• _YOUR TASK_
Only the lines below from the one that holds "Where should I" through the one that holds "Screen dimensions: 977x439" should appear in the answer, copied exactly, end lines included and pictures omitted.

• _RECORDS SUPPLIED_
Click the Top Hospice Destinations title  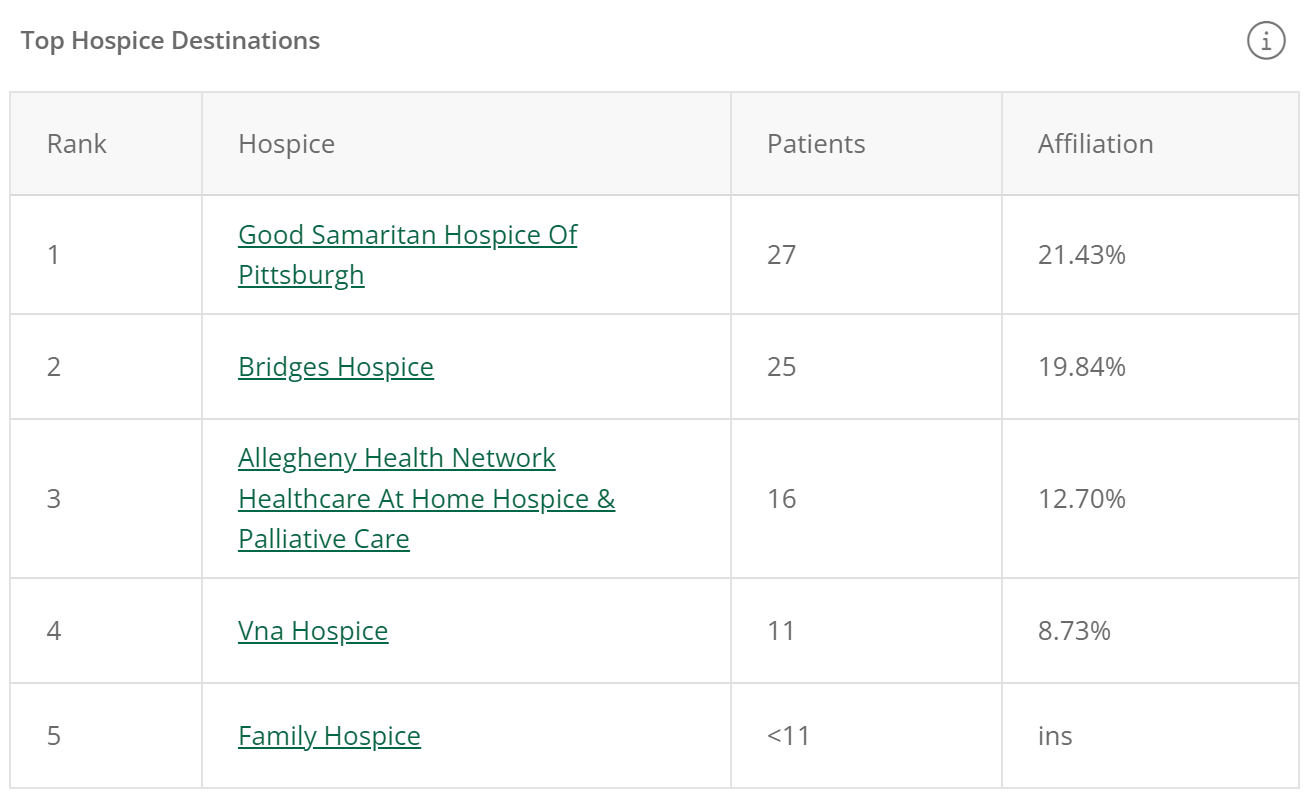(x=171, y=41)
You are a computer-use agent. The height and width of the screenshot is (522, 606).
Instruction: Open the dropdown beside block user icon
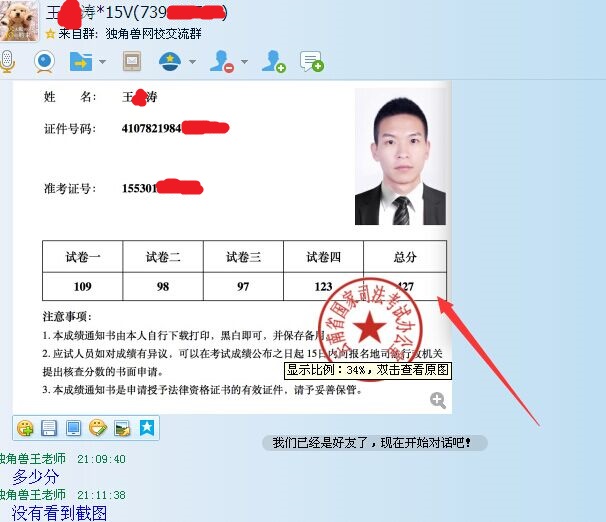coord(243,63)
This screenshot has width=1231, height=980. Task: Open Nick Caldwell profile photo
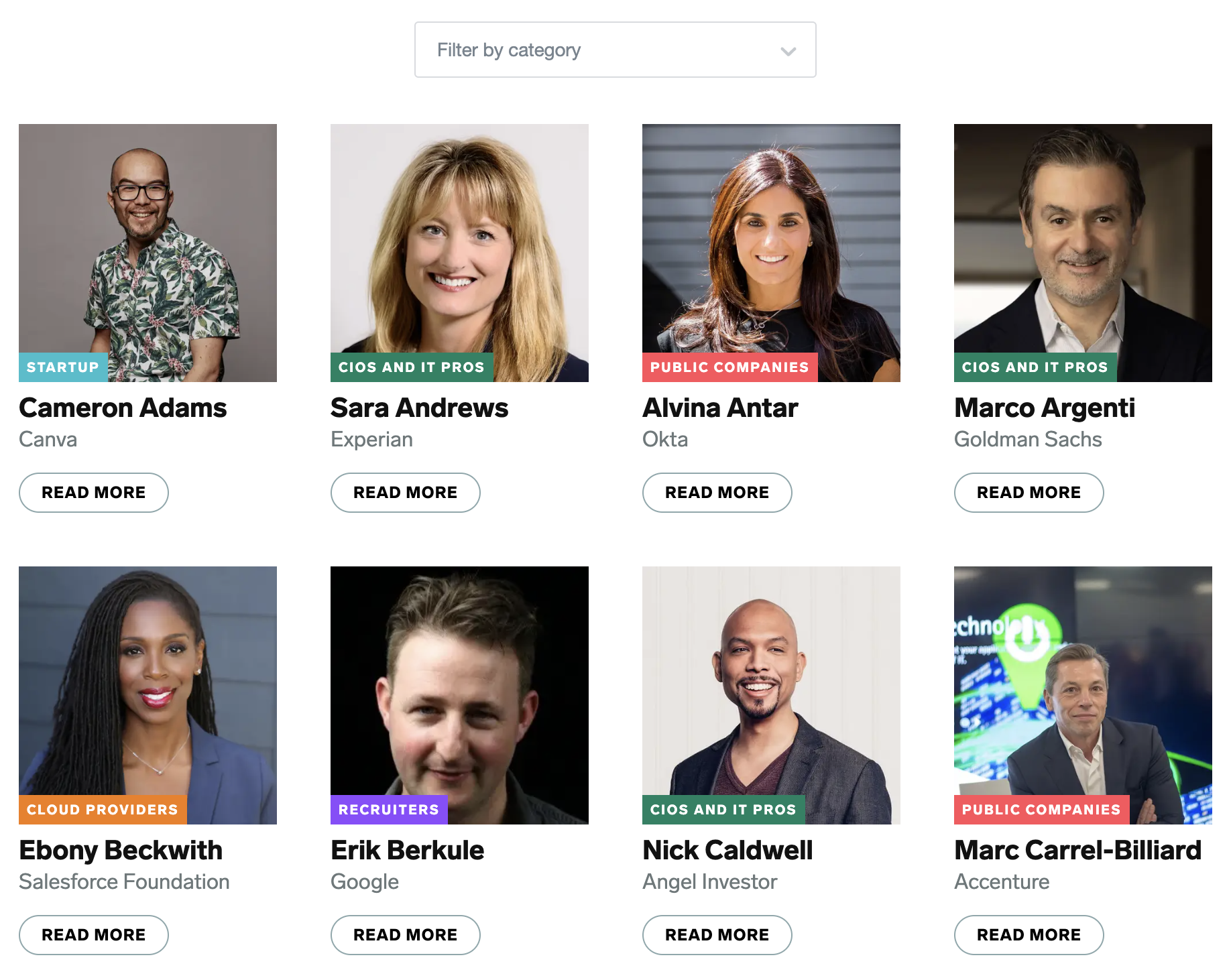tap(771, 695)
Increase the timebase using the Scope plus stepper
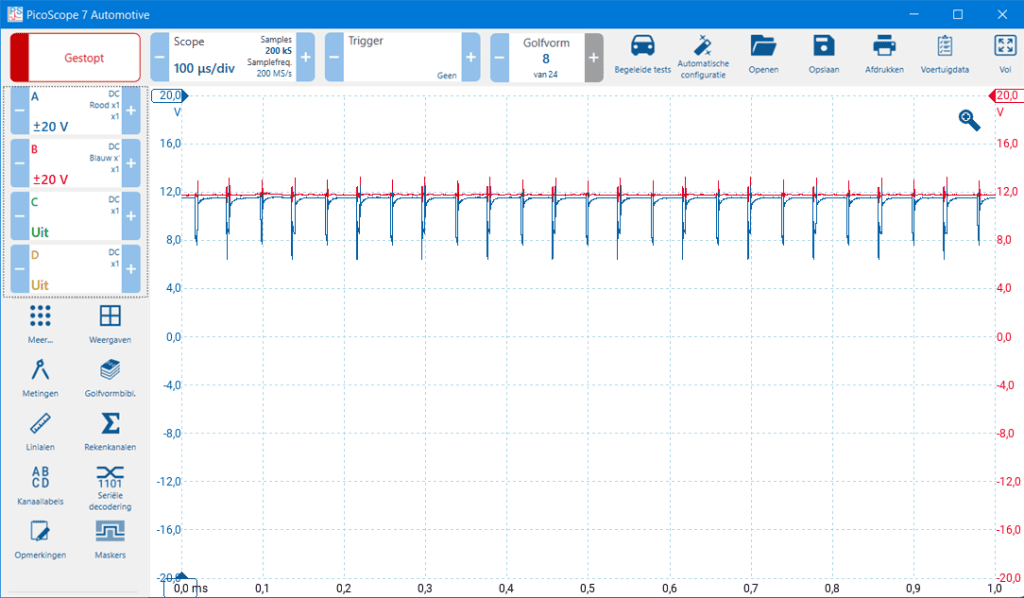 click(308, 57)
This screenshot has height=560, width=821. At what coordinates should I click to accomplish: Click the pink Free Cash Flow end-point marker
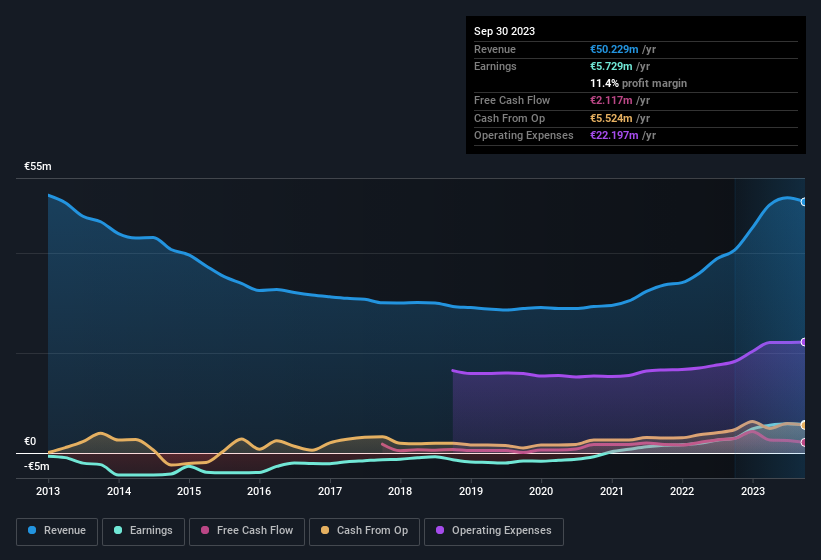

...

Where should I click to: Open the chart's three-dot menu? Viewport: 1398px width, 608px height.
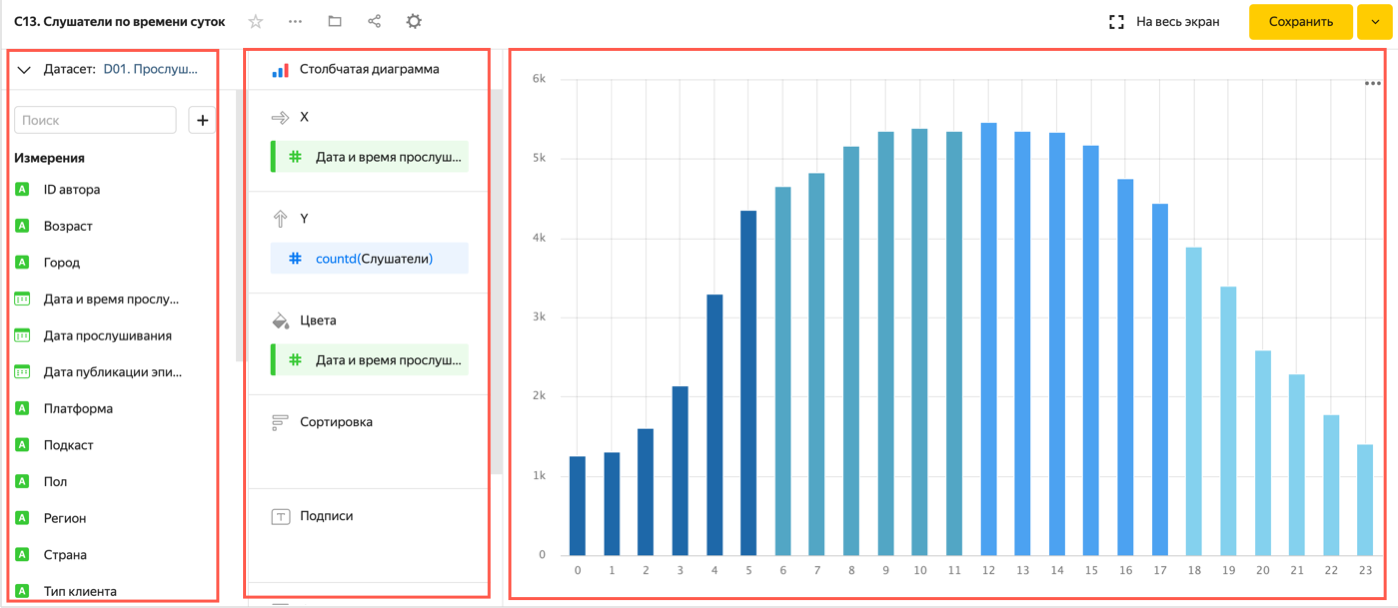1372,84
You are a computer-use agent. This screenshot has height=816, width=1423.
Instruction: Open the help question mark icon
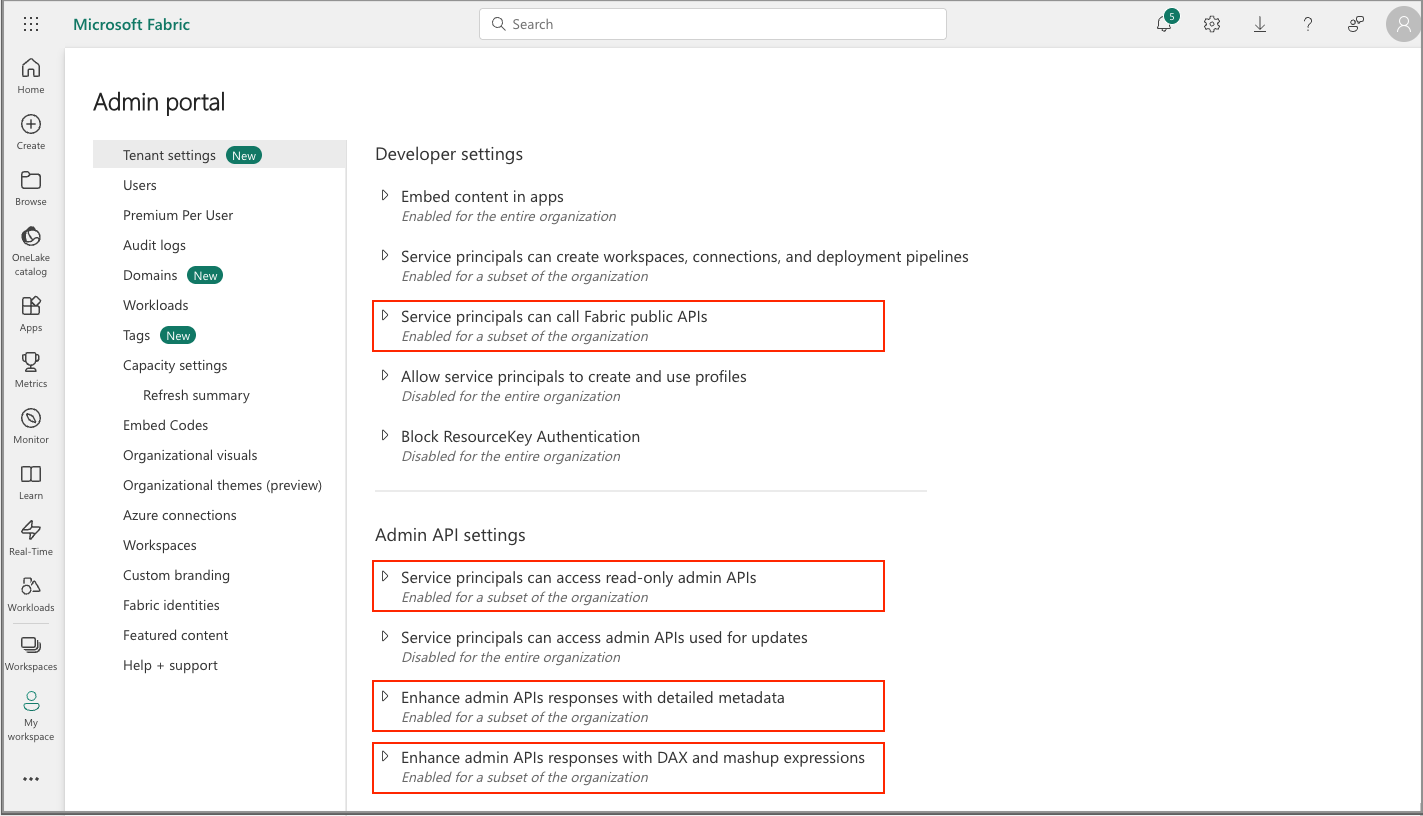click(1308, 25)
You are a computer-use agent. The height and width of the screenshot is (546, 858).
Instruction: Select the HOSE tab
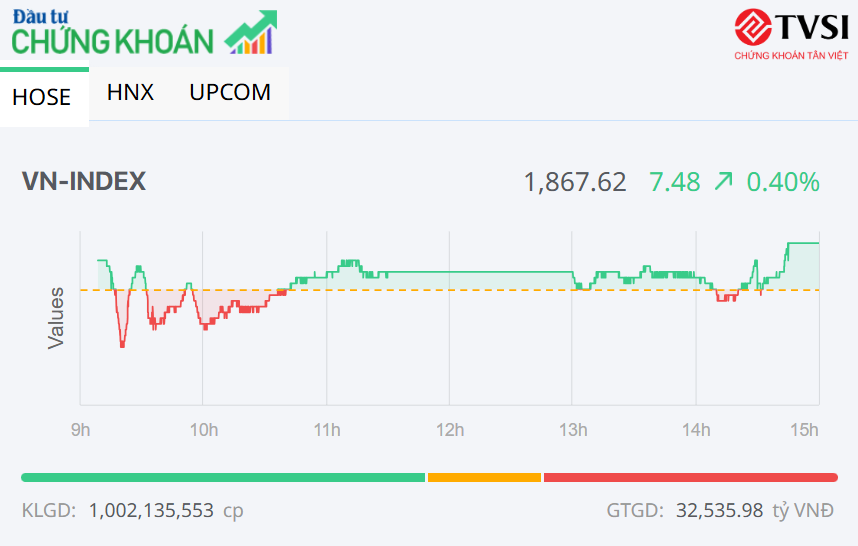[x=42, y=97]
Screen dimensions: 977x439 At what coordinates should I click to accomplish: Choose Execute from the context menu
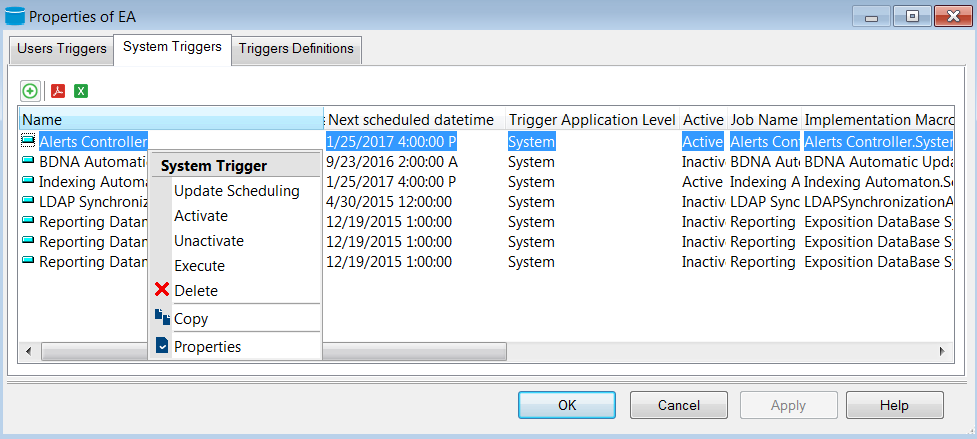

* * *

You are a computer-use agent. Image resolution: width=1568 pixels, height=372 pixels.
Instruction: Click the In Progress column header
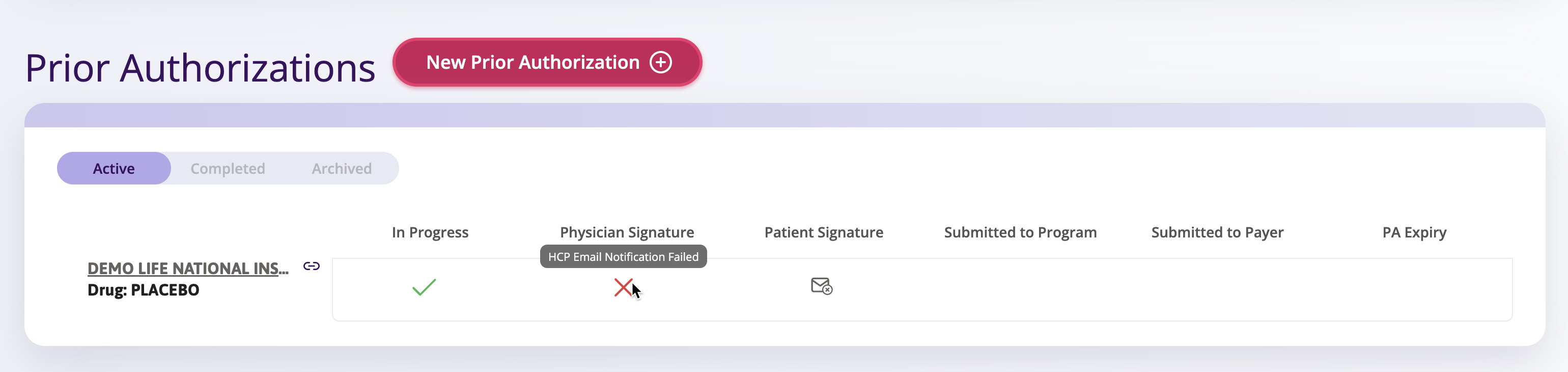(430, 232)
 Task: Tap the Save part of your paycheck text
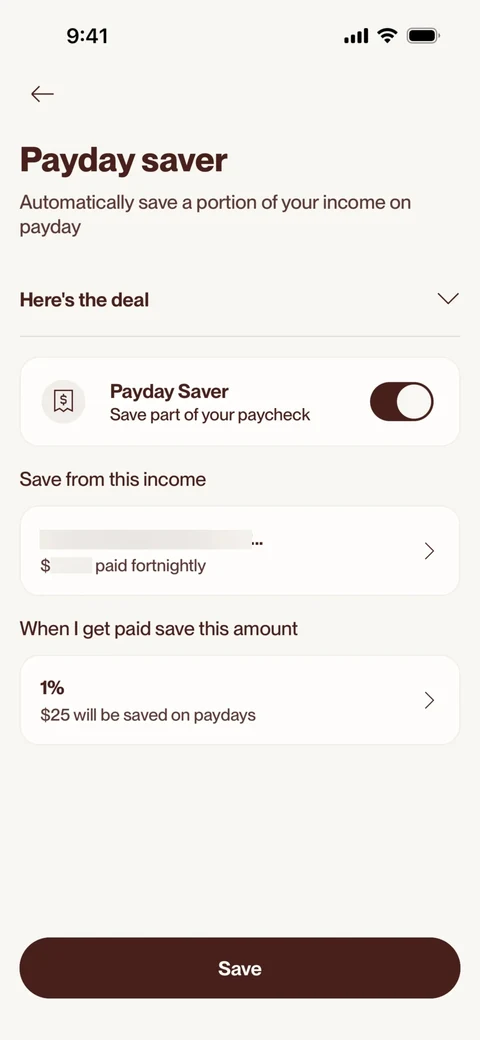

• _EXERCISE RESPONSE_
Where should I click to: Open the chart's three-dot menu? Viewport: 1398px width, 608px height.
1372,84
You are a computer-use agent. This screenshot has height=816, width=1423.
Instruction: Open the help question mark icon
click(1308, 25)
You are a computer-use agent. The height and width of the screenshot is (546, 858).
Instruction: Select the HOSE tab
[x=42, y=97]
Screen dimensions: 977x439 At what coordinates should I click to accomplish: Choose Execute from the context menu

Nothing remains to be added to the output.